The restart option can be just as useless as stop; start.-- It really depends on when the characters are flushed to the console. If the shell tries to flush the characters 'network....stop' to the console when the network is dead, it is going to stall, and the connection will eventually be dropped, killing the session. Piping all of the output to /dev/null would probably make 'stop; start' work, but the real solution is to do the whole operation in 'screen' ;-)
Admin
Reminds me about my coworker's script
test.sh
Admin
Better late than early
[image]Admin
Is there any good sysadmin, who haven't made such a mistake? I for one have made mistakes like that twice.
One time I had to upgrade sshd on a frontend of a computing cluster due to a vulnerability. So I log in and type: service sshd stop service sshd restart
It turned out that did not work as well as I had hoped for. I could have typed service sshd stop service sshd start and it would have worked. Or I could just have typed service sshd restart which is a shortcut for stop followed by start. However since I used stop followed by restart, what I did was two stop commands followed by a start, which incidentally never happened.
When using stop the first time the script would find the sshd server process and shut it down, but all the child processes handling open connections would stay up. When using stop for the second time the script would not find the sshd server process, because it had already been shut down. So it falls back to killall sshd thereby killing all open connections, including the one in which I had typed the restart command.

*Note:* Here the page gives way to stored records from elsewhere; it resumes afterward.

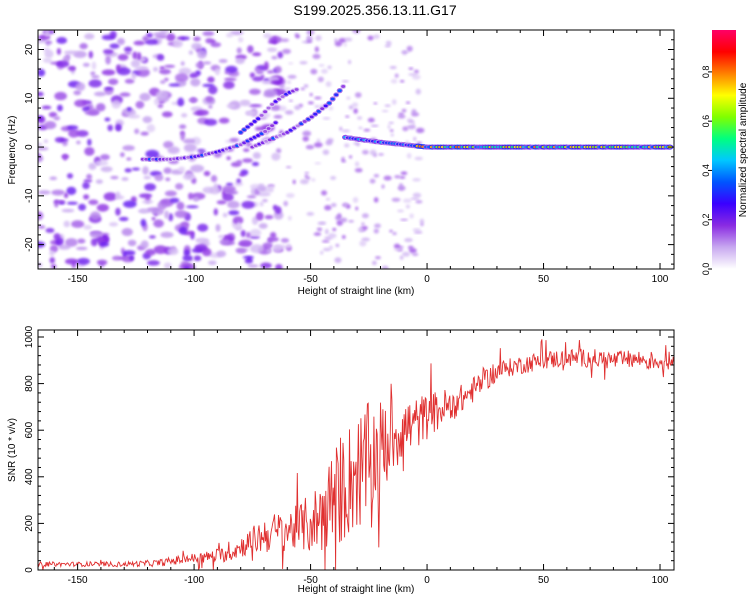 The width and height of the screenshot is (750, 605). I want to click on y-tick-label: -10, so click(30, 196).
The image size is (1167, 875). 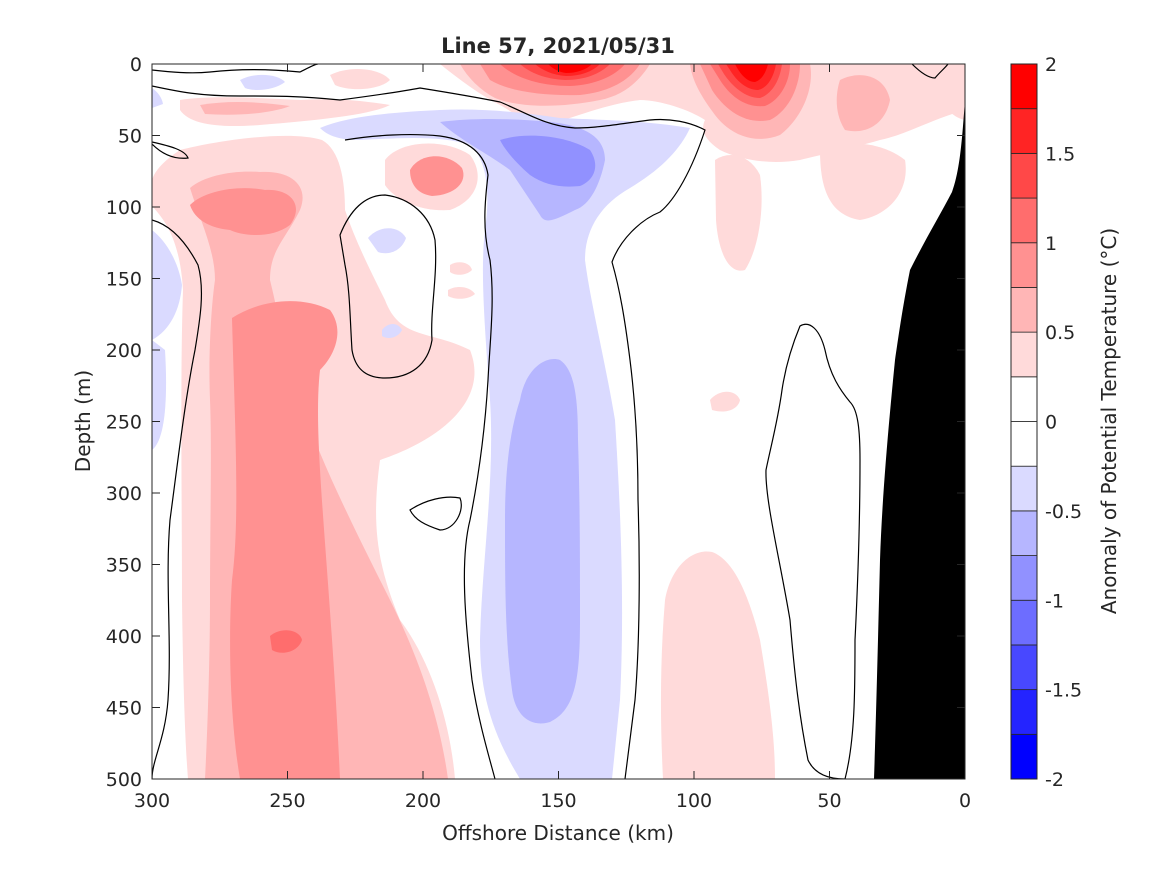 What do you see at coordinates (558, 833) in the screenshot?
I see `x-axis-label: Offshore Distance (km)` at bounding box center [558, 833].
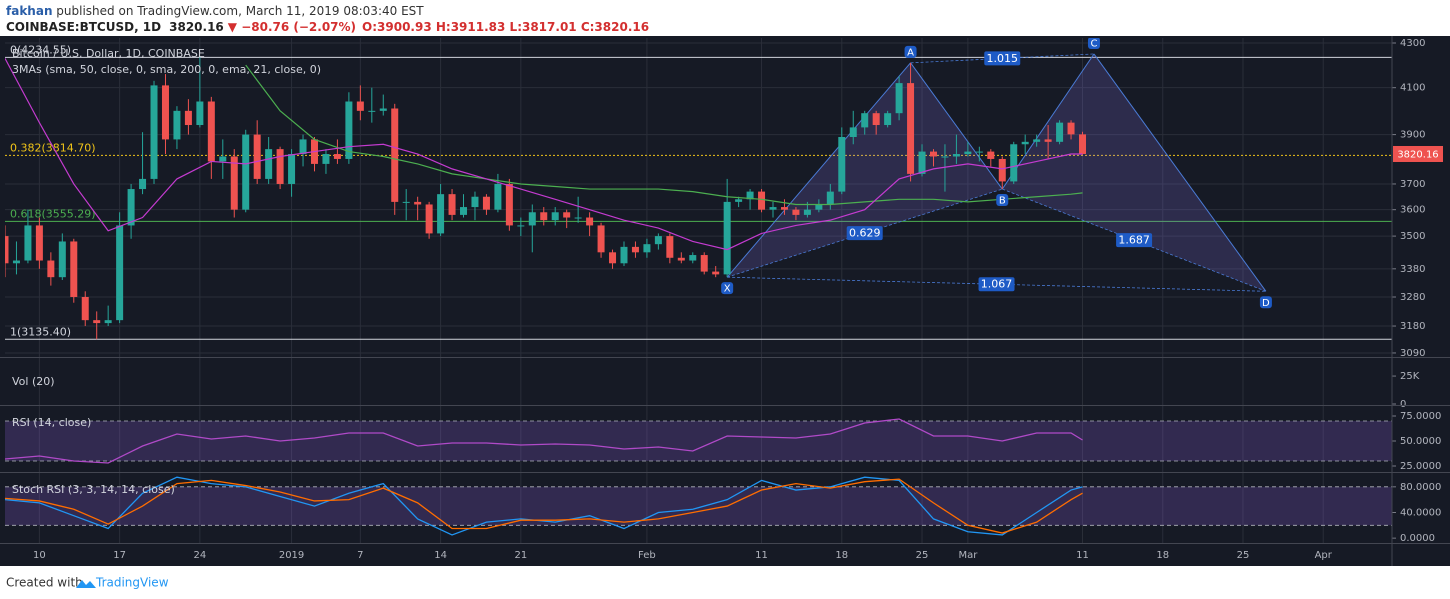 The image size is (1450, 599). What do you see at coordinates (440, 556) in the screenshot?
I see `x-tick-label: 14` at bounding box center [440, 556].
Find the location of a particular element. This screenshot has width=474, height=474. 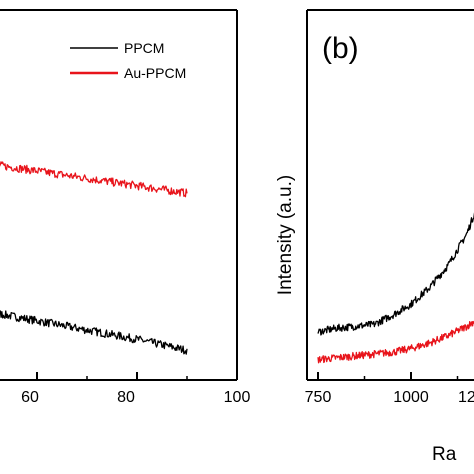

I managed to fix that remotely. I happened to have VPN access to the internal nodes of the cluster from where rsh was permitted to the frontend. That way I was able to bring up ssh remotely.
Another time I messed up the iptables configuration on my server at home. Luckily it was only a few hours before I came home and could fix it. It turned out that if there was a syntax error in a rule, the script to load the config would apply the default policy for each chain but leave the chains empty. With an INPUT chain with a default policy of DROP, there was not much that could be done to resolve that remotely.
After having made such mistakes I got to do system administration in a company that takes availability very seriously. Of course mistakes can happen, the important part is to learn from them.
At one time a segment of the network had been reconfigured to change the IP prefix used for that segment. Unfortunately one important server had not been updated. By the time the maintenance window was over and I had to bring this server back into the redundant pool of servers I find out about this mishap. The server was located in a different timezone, and everybody who had been working on the reconfiguration had gone to bed. So I had a server that didn't know its own IP, and I had to fix it remotely without having any access to the router configuration. I succeeded in doing that. I won't spoil the story by telling you how I managed to ssh to a machine with a network configuration so hosed I couldn't even ping it.
I have made a few mistakes, but nothing so bad I couldn't fix it myself. I have learned to use screen whenever I am doing remote administration.
I think learning from mistakes and being able to bring a hosed system back into a proper state using whatever tools still happens to be working is more important than having made a few mistakes.
And I agree with other comments, that the hosting company providing access to the wrong machine is a bigger WTF than a little typo.
Admin
But he wasn't new, he'd been there a year, and should have learnt that much by then if he was ever going to be suitable for the job.